[Stored records]
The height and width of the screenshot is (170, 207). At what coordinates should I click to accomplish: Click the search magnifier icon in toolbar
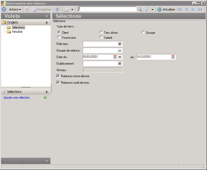point(140,9)
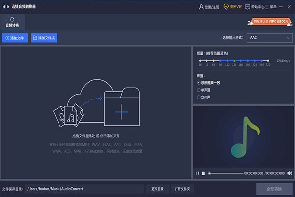Click the login/register user icon
Viewport: 295px width, 197px height.
tap(201, 7)
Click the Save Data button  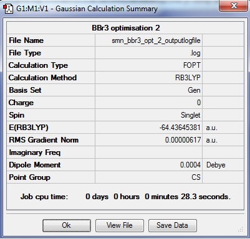(x=172, y=225)
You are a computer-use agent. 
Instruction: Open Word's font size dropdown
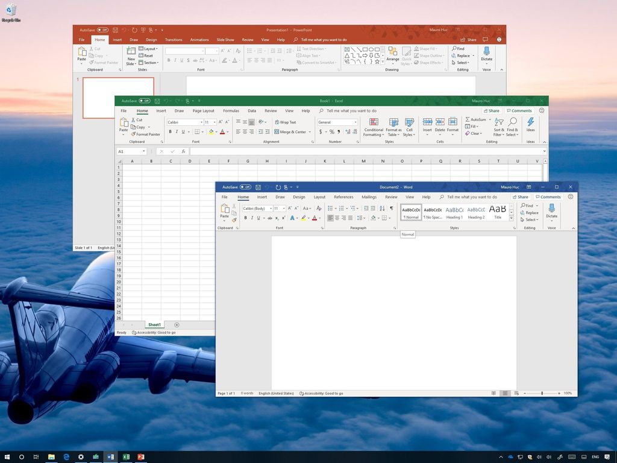283,208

[Problem statement]: Reproduce exactly the part of the records above that begins at the line holding "You are a computer-use agent." and ends at the final line, both included, leaving out the pictures.

[Solution for this problem]:
You are a computer-use agent. 
Instruction: Open Word's font size dropdown
283,208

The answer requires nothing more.